---------- MATERIAL PROVIDED ----------

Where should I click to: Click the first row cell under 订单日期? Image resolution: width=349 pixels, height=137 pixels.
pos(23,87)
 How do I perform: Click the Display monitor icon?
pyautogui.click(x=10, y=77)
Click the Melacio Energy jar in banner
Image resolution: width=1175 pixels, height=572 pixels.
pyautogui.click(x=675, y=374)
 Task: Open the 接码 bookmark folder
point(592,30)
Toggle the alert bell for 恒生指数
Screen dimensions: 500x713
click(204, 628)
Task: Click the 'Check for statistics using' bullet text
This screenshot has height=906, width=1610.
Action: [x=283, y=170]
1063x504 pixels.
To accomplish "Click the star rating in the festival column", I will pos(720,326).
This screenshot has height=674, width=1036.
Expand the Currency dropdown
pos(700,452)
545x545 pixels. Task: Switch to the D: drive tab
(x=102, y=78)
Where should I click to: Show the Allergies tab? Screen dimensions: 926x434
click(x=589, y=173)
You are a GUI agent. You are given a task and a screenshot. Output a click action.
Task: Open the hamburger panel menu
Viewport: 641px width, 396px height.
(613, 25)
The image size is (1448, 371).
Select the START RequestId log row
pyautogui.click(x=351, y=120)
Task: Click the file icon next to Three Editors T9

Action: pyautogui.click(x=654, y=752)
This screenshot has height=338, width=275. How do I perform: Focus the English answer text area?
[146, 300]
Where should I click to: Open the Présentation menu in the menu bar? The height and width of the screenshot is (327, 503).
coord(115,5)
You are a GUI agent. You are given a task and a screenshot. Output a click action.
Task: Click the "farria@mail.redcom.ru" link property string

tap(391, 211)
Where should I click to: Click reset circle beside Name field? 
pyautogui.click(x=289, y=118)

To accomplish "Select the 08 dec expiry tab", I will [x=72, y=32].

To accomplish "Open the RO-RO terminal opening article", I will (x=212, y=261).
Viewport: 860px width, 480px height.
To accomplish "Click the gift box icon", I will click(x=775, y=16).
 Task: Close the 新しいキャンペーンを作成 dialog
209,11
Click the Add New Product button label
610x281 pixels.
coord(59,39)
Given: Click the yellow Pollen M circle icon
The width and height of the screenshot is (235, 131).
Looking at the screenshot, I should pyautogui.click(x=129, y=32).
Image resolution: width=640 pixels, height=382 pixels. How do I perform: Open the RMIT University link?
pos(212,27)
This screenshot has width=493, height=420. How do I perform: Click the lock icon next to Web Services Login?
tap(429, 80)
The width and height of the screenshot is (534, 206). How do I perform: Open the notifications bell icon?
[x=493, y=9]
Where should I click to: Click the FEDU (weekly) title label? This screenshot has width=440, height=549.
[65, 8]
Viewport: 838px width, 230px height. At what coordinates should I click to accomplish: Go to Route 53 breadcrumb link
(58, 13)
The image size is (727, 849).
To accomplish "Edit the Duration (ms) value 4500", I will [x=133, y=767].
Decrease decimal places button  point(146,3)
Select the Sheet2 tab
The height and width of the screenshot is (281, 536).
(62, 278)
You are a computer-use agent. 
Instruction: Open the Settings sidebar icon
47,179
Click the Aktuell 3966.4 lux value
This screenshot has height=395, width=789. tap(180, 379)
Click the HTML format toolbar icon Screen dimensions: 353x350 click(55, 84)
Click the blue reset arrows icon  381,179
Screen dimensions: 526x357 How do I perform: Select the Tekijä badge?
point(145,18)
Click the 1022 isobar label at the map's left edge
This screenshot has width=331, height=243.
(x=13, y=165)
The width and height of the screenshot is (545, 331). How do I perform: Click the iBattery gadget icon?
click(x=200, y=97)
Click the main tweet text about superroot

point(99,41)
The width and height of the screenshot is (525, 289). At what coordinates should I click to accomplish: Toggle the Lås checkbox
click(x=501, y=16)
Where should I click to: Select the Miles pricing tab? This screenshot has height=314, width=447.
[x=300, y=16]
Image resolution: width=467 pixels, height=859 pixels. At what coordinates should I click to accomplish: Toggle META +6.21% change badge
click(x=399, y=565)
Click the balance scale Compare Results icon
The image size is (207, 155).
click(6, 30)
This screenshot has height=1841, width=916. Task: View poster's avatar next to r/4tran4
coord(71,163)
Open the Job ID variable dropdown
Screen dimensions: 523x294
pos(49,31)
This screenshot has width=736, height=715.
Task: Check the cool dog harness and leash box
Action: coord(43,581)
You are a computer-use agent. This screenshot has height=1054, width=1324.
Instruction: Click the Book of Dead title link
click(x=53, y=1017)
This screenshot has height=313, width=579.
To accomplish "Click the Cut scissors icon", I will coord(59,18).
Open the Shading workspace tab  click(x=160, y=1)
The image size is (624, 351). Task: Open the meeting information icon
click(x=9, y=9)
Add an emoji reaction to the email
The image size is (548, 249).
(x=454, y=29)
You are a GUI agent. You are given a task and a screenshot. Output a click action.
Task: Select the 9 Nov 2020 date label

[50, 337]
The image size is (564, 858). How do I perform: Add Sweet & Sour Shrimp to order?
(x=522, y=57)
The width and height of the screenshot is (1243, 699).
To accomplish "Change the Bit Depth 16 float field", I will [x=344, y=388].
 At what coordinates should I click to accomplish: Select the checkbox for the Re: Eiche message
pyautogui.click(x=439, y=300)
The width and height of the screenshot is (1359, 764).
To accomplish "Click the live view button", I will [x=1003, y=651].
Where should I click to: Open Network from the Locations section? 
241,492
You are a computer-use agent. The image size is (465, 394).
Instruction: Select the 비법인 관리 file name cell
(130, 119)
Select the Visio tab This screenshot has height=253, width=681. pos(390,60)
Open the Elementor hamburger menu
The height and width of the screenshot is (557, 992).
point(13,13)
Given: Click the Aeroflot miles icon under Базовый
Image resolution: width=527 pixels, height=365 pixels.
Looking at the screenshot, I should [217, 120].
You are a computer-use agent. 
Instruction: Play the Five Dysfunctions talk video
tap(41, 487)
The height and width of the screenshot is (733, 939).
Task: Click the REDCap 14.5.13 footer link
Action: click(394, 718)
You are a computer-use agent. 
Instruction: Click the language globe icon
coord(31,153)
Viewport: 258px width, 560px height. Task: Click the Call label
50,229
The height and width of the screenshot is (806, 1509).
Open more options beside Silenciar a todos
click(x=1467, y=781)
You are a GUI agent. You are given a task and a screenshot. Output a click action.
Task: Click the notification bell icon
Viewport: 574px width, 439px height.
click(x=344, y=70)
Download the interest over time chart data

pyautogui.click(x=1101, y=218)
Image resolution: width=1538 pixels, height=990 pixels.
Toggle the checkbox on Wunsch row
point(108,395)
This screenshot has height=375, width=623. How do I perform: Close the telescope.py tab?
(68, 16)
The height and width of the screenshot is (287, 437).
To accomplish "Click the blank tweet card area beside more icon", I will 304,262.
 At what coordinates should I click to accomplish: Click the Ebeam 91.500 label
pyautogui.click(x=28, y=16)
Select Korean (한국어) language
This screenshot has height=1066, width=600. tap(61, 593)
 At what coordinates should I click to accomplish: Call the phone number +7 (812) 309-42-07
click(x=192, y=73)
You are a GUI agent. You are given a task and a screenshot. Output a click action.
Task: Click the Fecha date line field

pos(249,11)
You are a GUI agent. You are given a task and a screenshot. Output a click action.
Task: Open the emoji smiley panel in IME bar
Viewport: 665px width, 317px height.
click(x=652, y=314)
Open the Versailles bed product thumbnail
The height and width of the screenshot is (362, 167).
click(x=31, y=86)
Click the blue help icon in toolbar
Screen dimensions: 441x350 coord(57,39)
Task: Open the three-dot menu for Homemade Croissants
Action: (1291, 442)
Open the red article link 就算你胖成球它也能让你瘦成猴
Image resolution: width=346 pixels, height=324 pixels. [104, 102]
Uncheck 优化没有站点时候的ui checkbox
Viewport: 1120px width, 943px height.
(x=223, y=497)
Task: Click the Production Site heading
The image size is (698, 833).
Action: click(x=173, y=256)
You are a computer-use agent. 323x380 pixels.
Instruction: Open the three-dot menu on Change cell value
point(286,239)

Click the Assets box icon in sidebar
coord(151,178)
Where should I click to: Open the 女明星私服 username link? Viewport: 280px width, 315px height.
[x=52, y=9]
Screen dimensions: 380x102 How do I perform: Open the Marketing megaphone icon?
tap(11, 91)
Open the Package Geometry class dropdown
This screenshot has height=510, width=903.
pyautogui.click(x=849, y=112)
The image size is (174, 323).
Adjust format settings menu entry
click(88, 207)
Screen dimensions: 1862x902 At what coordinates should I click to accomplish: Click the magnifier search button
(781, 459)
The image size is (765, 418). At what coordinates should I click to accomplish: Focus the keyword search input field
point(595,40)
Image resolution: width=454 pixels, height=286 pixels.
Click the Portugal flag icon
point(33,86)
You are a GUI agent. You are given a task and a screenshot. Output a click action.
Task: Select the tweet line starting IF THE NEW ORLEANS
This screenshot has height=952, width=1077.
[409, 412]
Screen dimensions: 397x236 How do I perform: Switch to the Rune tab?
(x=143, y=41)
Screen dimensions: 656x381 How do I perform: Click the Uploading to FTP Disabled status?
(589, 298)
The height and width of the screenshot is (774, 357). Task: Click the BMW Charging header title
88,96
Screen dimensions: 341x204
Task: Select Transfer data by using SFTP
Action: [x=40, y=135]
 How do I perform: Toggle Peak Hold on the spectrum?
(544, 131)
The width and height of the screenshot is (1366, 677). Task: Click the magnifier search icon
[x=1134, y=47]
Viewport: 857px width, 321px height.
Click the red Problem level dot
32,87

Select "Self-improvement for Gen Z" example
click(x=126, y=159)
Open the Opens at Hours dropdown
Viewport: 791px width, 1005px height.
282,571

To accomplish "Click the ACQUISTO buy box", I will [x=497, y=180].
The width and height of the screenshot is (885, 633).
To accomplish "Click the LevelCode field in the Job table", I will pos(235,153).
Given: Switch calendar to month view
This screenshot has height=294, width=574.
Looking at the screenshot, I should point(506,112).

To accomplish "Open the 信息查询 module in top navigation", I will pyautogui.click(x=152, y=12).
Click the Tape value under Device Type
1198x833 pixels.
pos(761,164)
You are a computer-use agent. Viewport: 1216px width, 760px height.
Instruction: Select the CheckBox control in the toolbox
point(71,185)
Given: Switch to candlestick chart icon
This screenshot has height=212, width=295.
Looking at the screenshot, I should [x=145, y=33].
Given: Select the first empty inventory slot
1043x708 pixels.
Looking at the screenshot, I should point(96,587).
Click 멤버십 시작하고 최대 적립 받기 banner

----------

| THE PROBLEM |
Write out each line exactly, beginning at the one with "Open the Opens at Hours dropdown" and ending at the final line of the records above, with nothing added.

| THE ANSWER |
Open the Opens at Hours dropdown
Viewport: 791px width, 1005px height.
282,571

To accomplish "Click the ACQUISTO buy box", I will [x=497, y=180].
The width and height of the screenshot is (885, 633).
To accomplish "Click the LevelCode field in the Job table", I will pos(235,153).
Given: Switch calendar to month view
This screenshot has height=294, width=574.
Looking at the screenshot, I should point(506,112).

To accomplish "Open the 信息查询 module in top navigation", I will pyautogui.click(x=152, y=12).
Click the Tape value under Device Type
1198x833 pixels.
pos(761,164)
You are a computer-use agent. Viewport: 1216px width, 760px height.
Instruction: Select the CheckBox control in the toolbox
point(71,185)
Given: Switch to candlestick chart icon
This screenshot has height=212, width=295.
Looking at the screenshot, I should [x=145, y=33].
Given: Select the first empty inventory slot
1043x708 pixels.
Looking at the screenshot, I should point(96,587).
Click 멤버십 시작하고 최대 적립 받기 banner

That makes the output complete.